We're here to help. This simple routine will ease you into a more active lifestyle, 10 minutes at a time. Just follow the easy steps below. The best part? You don't need a gym.
For beginners: Complete the five activities in succession at one minute each - that's one set. Take a two-minute break, then do it all again. After the second week, combine the two five-minute sets for a single 10-minute set. Try this every other day, doing other winter activities on the off-days.
If you're already active: Combine the two sets of five exercises to a single set of 10 minutes, repeating exercises twice before taking a two-minute break and repeating.
- Squats: Stand with feet shoulder-width apart and cross your arms, placing your hands on the opposite shoulders. Slowly bend at your knees and hips, lowering until your thighs are parallel to the floor. Keep your back straight and your knees above your feet.
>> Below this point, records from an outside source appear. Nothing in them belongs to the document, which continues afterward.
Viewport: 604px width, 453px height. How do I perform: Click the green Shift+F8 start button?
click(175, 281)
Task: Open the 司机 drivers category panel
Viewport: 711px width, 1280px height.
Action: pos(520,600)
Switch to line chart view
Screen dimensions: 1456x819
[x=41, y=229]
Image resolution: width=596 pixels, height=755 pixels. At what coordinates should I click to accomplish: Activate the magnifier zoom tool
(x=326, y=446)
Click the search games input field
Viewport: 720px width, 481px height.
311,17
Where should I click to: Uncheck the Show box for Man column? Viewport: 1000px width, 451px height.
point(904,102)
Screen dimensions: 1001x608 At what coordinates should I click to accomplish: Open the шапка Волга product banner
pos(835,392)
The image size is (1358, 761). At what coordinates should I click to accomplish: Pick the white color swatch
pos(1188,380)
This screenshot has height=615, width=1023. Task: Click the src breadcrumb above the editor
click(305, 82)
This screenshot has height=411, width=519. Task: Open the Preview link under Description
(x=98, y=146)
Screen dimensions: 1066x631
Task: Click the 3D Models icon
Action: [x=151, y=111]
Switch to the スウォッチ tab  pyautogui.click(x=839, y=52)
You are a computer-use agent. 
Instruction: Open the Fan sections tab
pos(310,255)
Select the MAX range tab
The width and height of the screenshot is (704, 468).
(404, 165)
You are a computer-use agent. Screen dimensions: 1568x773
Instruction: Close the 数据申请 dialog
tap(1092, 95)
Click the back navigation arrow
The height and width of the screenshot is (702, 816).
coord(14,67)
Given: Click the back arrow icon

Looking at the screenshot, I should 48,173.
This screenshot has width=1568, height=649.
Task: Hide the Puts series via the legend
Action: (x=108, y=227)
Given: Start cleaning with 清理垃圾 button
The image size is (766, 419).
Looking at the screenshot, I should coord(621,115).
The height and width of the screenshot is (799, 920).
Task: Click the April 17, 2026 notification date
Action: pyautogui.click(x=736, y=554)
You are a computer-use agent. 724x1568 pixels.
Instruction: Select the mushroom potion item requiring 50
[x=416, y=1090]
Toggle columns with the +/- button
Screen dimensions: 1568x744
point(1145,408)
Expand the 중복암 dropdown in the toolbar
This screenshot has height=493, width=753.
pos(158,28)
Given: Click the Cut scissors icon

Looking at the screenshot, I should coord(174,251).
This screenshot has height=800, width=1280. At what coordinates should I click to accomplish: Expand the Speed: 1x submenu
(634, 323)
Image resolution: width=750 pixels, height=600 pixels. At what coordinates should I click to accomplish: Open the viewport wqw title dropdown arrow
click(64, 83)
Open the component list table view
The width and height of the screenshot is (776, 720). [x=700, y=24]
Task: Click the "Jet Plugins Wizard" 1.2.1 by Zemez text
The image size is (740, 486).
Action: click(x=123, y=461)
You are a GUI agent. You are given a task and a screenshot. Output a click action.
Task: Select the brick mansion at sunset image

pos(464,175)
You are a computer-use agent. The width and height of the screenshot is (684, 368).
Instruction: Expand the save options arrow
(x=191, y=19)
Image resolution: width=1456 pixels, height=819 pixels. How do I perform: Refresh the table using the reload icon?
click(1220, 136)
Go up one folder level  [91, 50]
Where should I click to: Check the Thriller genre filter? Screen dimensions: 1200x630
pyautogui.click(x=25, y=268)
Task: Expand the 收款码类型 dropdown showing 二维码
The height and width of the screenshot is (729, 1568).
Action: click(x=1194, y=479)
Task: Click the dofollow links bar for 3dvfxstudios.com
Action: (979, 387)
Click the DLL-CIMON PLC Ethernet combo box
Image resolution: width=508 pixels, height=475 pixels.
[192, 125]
Return to start and repeat.
Advanced option: Instead of a controlled slow squat, explode up through the squat - jumping as high as you can - before landing softly on the balls of your feet back into the squat position.
- Push-ups: Lie on your stomach with your palms on the floor, fingertips aligned with your shoulders. Keeping your body straight, use your arms to push upwards, knees on the floor, until your elbows are straight. Lower until your body is 5 cm above the ground. Repeat. When you're ready to increase the intensity, come up on your toes instead of your knees.
Advanced option: Hold the push-up position at the middle and bottom for five seconds before continuing the movement up and down.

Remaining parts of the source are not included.